As its cash flow issues continue, the Mayor and City Council (M&CC) decided at a financial meeting on Thursday to start selling properties that are heavily in arrears on rates.
Speaking to Stabroek News yesterday, Town Clerk Royston King said, “The reason why the council is doing this is because we have been… reaching out to property owners, particularly those who have been in default and we have been pleading with them to come in and settle their accounts and many of them, notwithstanding the fact that we have been giving amnesties…, have not come in to settle their accounts.”
He also explained that some of the defaulters have not paid any rates to the M&CC for more than 30 years, and it was unbelievable that persons were still not clearing their debts, given that the rates have not been increased for some two decades.
“Some people are deliberately neglecting their civic responsibilities and not honouring their obligations to the city,” King noted. He said the council was cash strapped and needed the money to get on with the work and services it was tasked with completing.
“Many citizens have applauded and continue to applaud us about the condition of the city, the positive and clean condition of the city but it is costing us money. Money that we really don’t have and we are asking property owners to come in and pay their rates,” King added, while stating that the council is strongly encouraging other property owners who are in default to visit the M&CC and pay their debts so the city could have money in its coffers to carry out the vital municipal services it us expected to provide under the law.
According to King, there are some 14 properties around the city on the list that collectively owe more than $7 billion and they have already received judgement from the courts on each of the matters.
He said that even after receiving judgement, the council continued to reach out to the property owners to no avail. “We have our revenue investigators visiting the premises, we have phoned them and sent requests from the Mayor’s Office, the Town Clerk’s Office, all to no avail. Some promise they will come in and never show up and so we have to move to do something…,” King said.

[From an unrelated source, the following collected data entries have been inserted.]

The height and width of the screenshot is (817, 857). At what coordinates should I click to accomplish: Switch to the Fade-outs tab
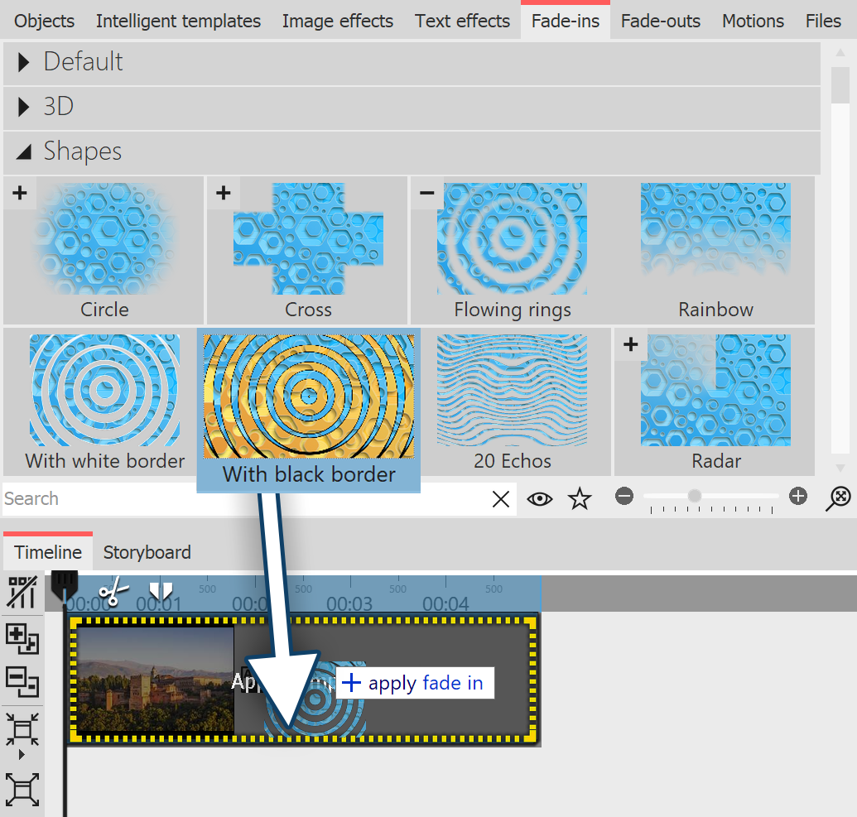click(x=660, y=21)
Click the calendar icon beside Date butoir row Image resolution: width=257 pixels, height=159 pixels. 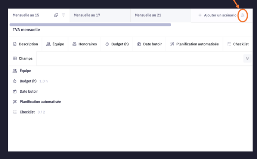[15, 91]
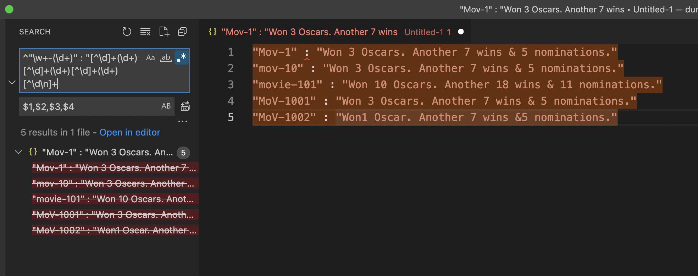Toggle Match Whole Word option
The width and height of the screenshot is (698, 276).
coord(166,57)

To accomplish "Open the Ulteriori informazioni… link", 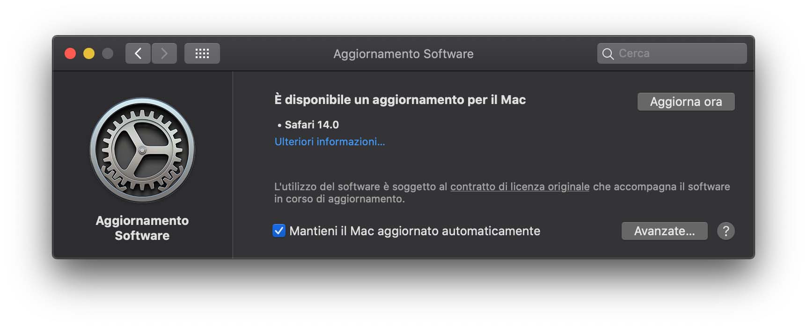I will 330,142.
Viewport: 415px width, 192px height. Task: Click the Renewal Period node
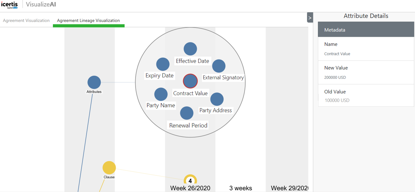(x=187, y=113)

King also explained that the courts have been passing transports without doing necessary verification that the taxes on the properties were paid. He added that before the transports are passed, the person who is selling should submit a certificate of compliance from the M&CC, showing that all rates were paid. “We found that some of these buildings were sold but did not pass through the council and individuals have no compliance certifications,” King said, while pointing out that the former New Building Society building, on Avenue of the Republic, which is now being occupied by the Deeds Registry, is one example of such.
He also explained that a letter was written to Registrar of Deeds Zanna Frank to ensure that transports are not changed without compliance and clearance from the MCC.
According to King, some of the properties that the city will be taking action against are Correia’s Enterprises Ltd at 36 Albouys Street and Punt Trench, Albouystown, which was sold to NICIL, and owes in excess of $1.1 billion; the old milk plant in Kingston, which owes some $396 million; Wraylite Engineering Company in North Ruimveldt, which owes some $133 million and Ashmin’s Trading, which owes some $9 million.